Timing resolution changed

I just updated, I think from 1.41 to 1.43, and now getMillisecondCounterHiRes() isn’t high resolution any more.

It used to work fine (except for the fact that the pitch bend algorithm I was timing was too slow!), but now it returns values of 15, 16 or zero ms, so fractions of milliseconds don’t exist.

Slow though it may be, my algorithm doesn’t reach THAT high…

This is Win 32, where the notable change is the PCI drift bug fix in getHighResolutionTicks().

Dave Heinemann

Hmm. I just tried this:

for (int i = 10000; --i >= 0;)
{
DBG (String (fmod (Time::getMillisecondCounterHiRes(), 1000.0)));
}

and it churns out plenty of sub-millisecond numbers, just as you’d expect… (?)

I tried that, and it only changed every 15 or so (92,92,92,92,…,108,108,108…).

Calling QueryPerformanceCounter directly works, so I’ll do that.

Thanks.

huh?? …all that it does internally is to call QueryPerformanceCounter (??)

There’s a bit of checking to avoid that drift bug, but that shouldn’t affect the result. Maybe you could stick a breakpoint in at the line

if (offsetDrift > ((int) hiResTicksPerSecond) >> 1) hiResTicksOffset = newOffset;

…and see if that’s getting hit all the time? (Though I can’t think why it would do).

Aha. hiResTicksPerSecond is 2992550000, more than 2^31, so (int) is coming up negative and triggering the offset adjustment every time.

A couple of int64’s and abs ((float)) does it.

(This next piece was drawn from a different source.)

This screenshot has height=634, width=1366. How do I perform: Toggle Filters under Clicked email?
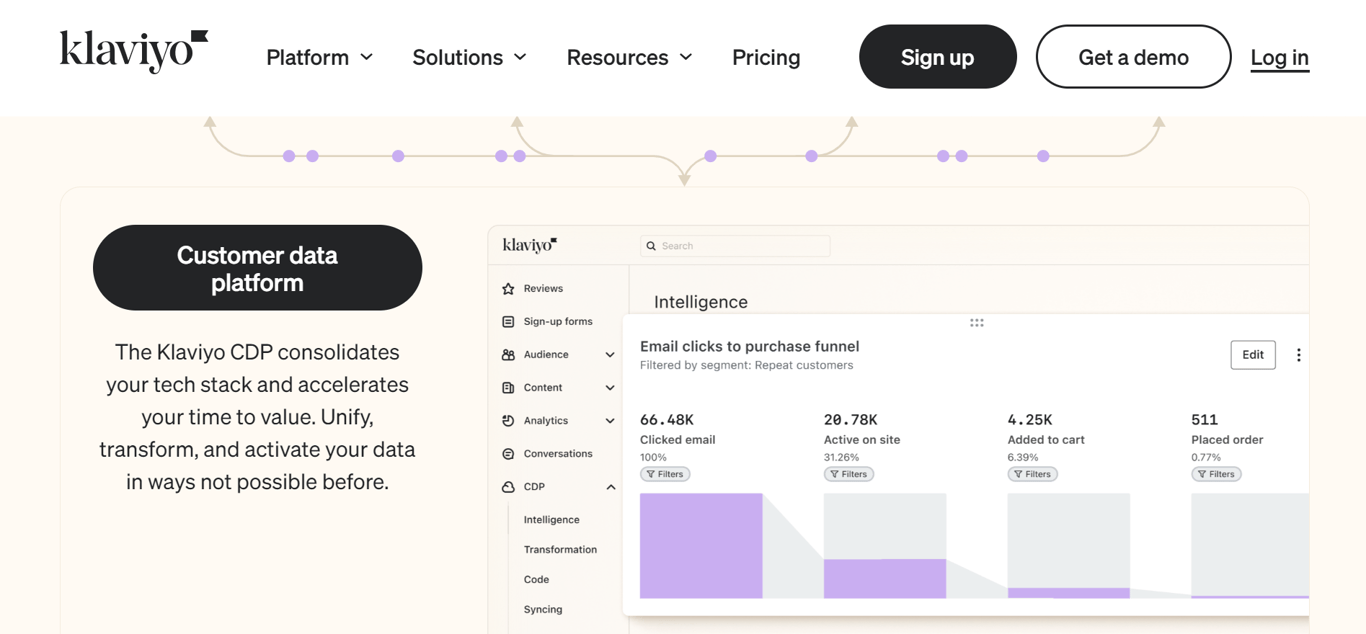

You must be using a nicer PC than me! Over here, I get just 3579545 ticks so the maths was no problem. Thanks for looking into it for me! I assume this’ll work:

[code] const int64 offsetDrift = abs64 (newOffset - hiResTicksOffset);

if (offsetDrift > (hiResTicksPerSecond >> 1))
    hiResTicksOffset = newOffset;

[/code]

From what I’ve observed, Windows XP on a multiprocessor machine or 64-bit XP on any machine uses the RDTSC instruction when you call QueryPerformanceCounter. That obviously means that the clock frequency will be the same as the CPU clock.

On that same note, I just learned about this XP update that is supposed to fix performance issues on multiprocessor machines, including correcting for clock drift between the processors:

http://support.microsoft.com/kb/896256

I don’t know that the timing resolution actually IS that good, kind of like double vs. float audio.

It was a nicer PC a few years ago. I still holds its ground against entry-level audio PCs, but it does only have one core, 32-bit.

Now I can get back to the eternal task of speeding up my code without making it sound too much worse, always looking for that rare optimization that makes it run faster and sound better.